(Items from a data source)
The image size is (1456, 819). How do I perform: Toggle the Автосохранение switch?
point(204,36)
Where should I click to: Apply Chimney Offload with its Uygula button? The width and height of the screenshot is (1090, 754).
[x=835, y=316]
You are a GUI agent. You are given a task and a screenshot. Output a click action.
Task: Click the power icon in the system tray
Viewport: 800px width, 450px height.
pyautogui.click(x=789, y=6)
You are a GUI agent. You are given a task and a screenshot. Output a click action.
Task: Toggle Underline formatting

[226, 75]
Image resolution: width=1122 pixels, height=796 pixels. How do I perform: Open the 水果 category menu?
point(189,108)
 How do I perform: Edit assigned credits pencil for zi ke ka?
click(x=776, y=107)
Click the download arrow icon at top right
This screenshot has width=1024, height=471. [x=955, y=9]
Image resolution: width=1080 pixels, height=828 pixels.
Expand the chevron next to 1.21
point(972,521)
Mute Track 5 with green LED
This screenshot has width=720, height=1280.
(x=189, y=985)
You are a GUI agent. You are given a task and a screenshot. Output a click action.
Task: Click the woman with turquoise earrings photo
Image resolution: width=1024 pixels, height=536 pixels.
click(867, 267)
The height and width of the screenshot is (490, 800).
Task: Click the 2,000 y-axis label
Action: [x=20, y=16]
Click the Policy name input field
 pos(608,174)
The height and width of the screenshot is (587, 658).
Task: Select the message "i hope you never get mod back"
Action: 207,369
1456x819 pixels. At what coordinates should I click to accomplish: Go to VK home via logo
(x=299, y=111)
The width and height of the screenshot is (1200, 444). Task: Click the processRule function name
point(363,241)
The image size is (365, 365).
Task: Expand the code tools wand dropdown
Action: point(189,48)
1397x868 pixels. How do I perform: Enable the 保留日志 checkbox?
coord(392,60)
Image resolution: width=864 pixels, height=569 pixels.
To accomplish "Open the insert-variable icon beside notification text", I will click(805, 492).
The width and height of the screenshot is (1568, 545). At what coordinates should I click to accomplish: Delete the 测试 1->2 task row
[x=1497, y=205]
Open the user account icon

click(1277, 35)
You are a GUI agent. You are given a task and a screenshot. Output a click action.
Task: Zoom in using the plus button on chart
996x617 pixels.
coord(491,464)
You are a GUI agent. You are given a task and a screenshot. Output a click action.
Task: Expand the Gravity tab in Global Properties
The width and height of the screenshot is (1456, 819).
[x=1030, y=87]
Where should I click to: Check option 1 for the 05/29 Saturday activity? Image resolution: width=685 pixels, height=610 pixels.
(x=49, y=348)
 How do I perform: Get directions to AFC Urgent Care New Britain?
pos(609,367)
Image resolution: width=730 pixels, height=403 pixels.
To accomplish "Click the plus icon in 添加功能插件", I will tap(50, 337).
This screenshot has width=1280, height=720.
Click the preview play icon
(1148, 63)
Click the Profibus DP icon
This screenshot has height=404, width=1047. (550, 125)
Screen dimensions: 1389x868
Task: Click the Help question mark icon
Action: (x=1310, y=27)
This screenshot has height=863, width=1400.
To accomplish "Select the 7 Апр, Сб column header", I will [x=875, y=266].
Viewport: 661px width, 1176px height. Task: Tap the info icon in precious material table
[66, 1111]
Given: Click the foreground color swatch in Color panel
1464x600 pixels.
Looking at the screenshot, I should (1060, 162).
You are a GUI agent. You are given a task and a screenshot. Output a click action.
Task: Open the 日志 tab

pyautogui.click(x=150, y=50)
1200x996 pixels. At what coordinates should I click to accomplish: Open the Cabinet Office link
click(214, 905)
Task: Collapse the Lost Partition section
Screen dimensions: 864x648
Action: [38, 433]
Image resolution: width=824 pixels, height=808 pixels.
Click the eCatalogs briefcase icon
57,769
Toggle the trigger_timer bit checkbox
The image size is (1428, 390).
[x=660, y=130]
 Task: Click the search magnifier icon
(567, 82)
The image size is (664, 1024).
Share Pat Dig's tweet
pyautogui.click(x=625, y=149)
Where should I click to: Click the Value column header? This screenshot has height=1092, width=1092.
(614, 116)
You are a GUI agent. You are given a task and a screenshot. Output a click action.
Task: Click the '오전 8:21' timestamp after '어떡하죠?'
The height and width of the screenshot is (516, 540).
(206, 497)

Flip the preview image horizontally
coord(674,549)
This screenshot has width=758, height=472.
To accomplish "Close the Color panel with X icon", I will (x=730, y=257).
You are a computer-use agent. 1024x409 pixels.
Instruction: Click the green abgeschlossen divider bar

> _Task description_
Your task is to copy every line of the entries that contains the string "plus".

> _Reply to the exercise_
Task: Zoom in using the plus button on chart
To accomplish "Click the plus icon in 添加功能插件", I will tap(50, 337).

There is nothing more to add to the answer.